During the past several years, many government officials considering the deployment of 700 MHz public-safety broadband networks have expressed the desire to pursue partnerships with utilities to help share costs and better utilize network capacity. In addition, utilities are positioned to help public safety address power issues, boast considerable right of way for communications site and have similar reliability requirements as first-response agencies.
However, most utility smart-grid applications require monitoring of assets that do not move, so an FCC order last year that calls for mobile applications to be given priority over all fixed applications is a concern for utilities, according to Brett Kilbourne, director of regulatory services and associate counsel for the Utilities Telecom Council (UTC).
“If we can’t use [700 MHz broadband spectrum], for fixed, it doesn’t do us much good, because most of the sites [in utility applications] are going to be fixed,” Kilbourne said, noting that utilities need some assurance that a 700 MHz system shared with public-safety users will be reliable.

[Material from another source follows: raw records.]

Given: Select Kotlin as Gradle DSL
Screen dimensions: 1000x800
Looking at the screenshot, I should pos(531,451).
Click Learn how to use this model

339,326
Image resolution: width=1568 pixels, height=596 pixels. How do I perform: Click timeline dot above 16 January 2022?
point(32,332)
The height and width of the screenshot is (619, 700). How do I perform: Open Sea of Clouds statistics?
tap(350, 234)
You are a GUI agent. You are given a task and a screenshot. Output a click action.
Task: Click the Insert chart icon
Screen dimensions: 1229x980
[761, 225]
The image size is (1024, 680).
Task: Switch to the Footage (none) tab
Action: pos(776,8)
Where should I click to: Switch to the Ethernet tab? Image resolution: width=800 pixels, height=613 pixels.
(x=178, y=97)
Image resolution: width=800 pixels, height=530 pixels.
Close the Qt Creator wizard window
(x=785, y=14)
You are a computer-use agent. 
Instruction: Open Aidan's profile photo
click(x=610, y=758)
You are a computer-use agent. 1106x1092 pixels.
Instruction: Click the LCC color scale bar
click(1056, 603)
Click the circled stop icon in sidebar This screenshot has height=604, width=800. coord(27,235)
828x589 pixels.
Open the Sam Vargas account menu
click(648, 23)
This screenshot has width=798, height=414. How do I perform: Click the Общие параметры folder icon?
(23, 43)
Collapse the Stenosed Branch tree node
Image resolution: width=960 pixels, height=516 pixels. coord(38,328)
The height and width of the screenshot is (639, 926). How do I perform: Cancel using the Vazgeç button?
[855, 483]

Of course, another related issue is whether utilities are allowed to use public-safety broadband spectrum in the 700 MHz under any circumstance, as utilities traditionally have not been considered first responders. In the FCC’s national broadband plan, the agency “strongly implies” that Congress would have to pass a law to allow such sharing of 700 MHz spectrum, Kilbourne said.
“That’s the chicken-or-egg dilemma,” he said, noting that utilities need both the right to use the spectrum and the potential to have utility traffic prioritized at some level to consider a sharing arrangement with public-safety entities.
Another complicating factor in the debate is the amount of spectrum available to public safety. Under current law, public safety has only 10 MHz of broadband spectrum at 700 MHz, which some industry experts believe will be saturated by public-safety users during emergencies, particularly in urban areas.
However, if public safety is successful in convincing Congress to reallocate the 10 MHz D Block to first responders, public safety would have 20 MHz of contiguous spectrum, which would provide enough capacity to allow partnerships with utilities and other entities.
“If there’s only 10 MHz to work with, then most public-safety folks don’t want to share, because they won’t have any capacity,” Kilbourne said. “From that standpoint, we’re trying to support the public-safety guys in terms of the 700 MHz D Block, which ultimately will make or break whether we’re able to share.”
Earlier this week, a group of eight government entities on the state and local levels representing public-safety agencies also asked the FCC to not relegated fixed operations to secondary status, calling the requirement an “unwarranted restriction.”